- SOURCE EXTRACT

----

Li Zishu's (黎紫書) novel Land of Mundanity (流俗地, 麥田出版/Rye Field Publishing Co., 2020) begins with a tantalizing mystery: a character named Dahui (大輝), long presumed dead, shows up on a main thoroughfare of a town called Xidu (錫都, Tin Capital). After reading this novel's very short opening paragraph about a "dead" character's strange reappearance in broad daylight, questions quickly arise in readers' minds. Who is this man? Is he the same person as the one thought dead? What did he do, and where has he been? Why has he returned?

Contrary to what might be expected, the next paragraph does not elaborate Dahui's backstory or the circumstances surrounding his arrival. Instead, it launches into a detailed description of "Tin Capital" itself. The street on which Dahui returns leads to a part of the city that features some of its most remarkable features, namely, limestone hills and precipitous cliffs, which house historic cave temples: Sam Poh Tong Temple (三寶洞), Nam Thean Tong Temple (南天洞), Ling Sen Kuan Yin Tong (仙岩觀音洞). It seems Dahui's appearance, strange and intriguing though it may be, is in fact a red herring, its significance diminished amid rich descriptions of the dramatic landscape.

----

- MATERIAL
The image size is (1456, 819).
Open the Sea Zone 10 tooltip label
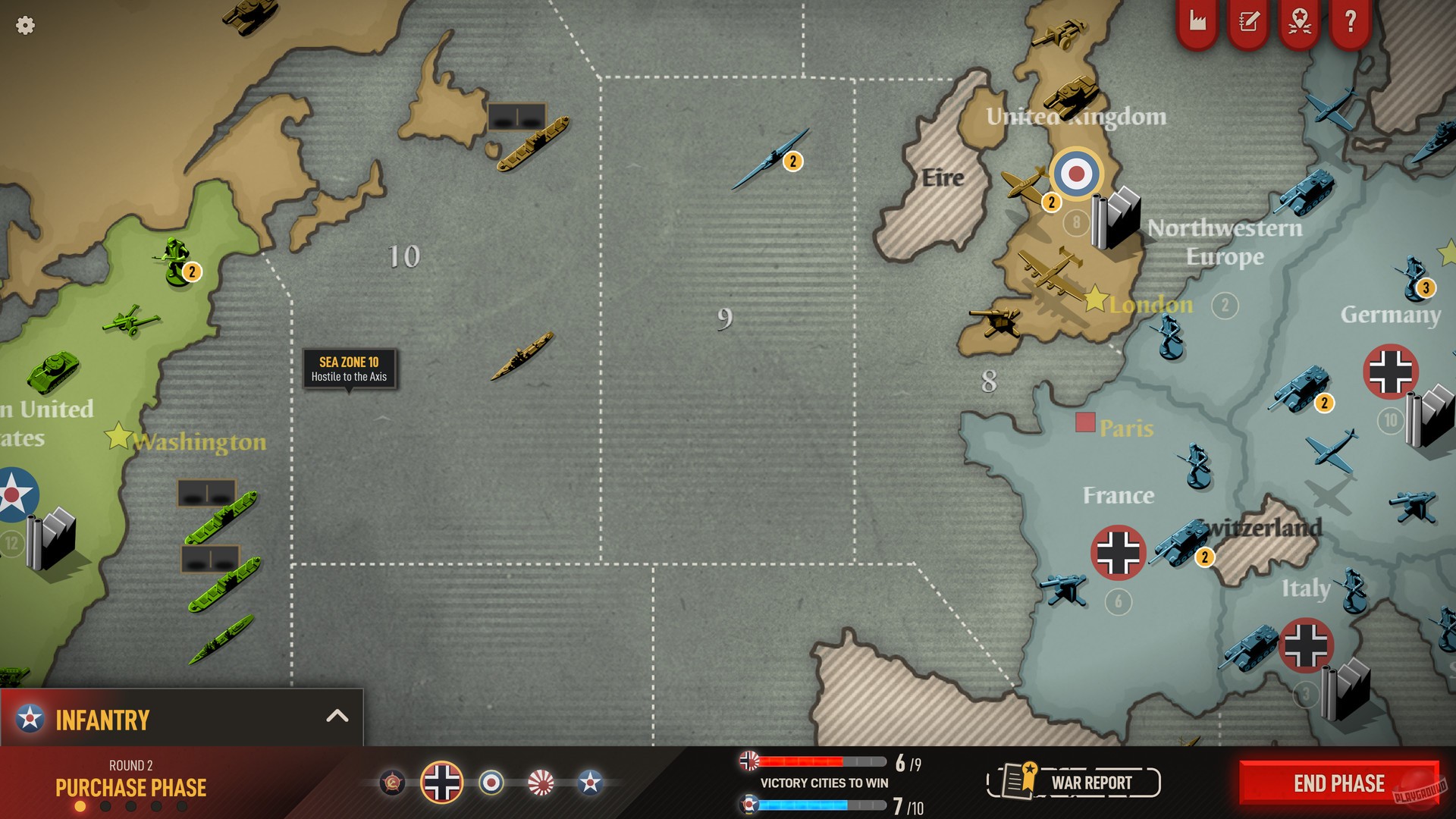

----

- PROBLEMS TO SOLVE
(1) In the passage about Land of Mundanity, rewrite the paragraph that begins "Contrary to what might be expected" in no more than two sentences, keeping its main facts.
(2) According to the passage about Land of Mundanity, in what town does Dahui reappear?
(3) Decide whether each statement agrees with the passage about Land of Mundanity. Answer yes or no for each, quoting the words of the passage that decide it.
(a) The novel was published in 2020 by Rye Field Publishing Co.
(b) The novel's second paragraph gives Dahui's backstory.
(c) The novel's opening paragraph is long.

- FINAL ANSWERS
(1) Instead of explaining Dahui's backstory or return, the novel's second paragraph describes Tin Capital, including the street leading to its limestone hills, cliffs and historic cave temples: Sam Poh Tong Temple, Nam Thean Tong Temple and Ling Sen Kuan Yin Tong. Dahui's appearance thus seems to be a red herring, overshadowed by the dramatic landscape.

(2) He reappears in Xidu (錫都), called Tin Capital.

(3)
(a) Yes: "麥田出版/Rye Field Publishing Co., 2020"
(b) No: "the next paragraph does not elaborate Dahui's backstory"
(c) No: "this novel's very short opening paragraph"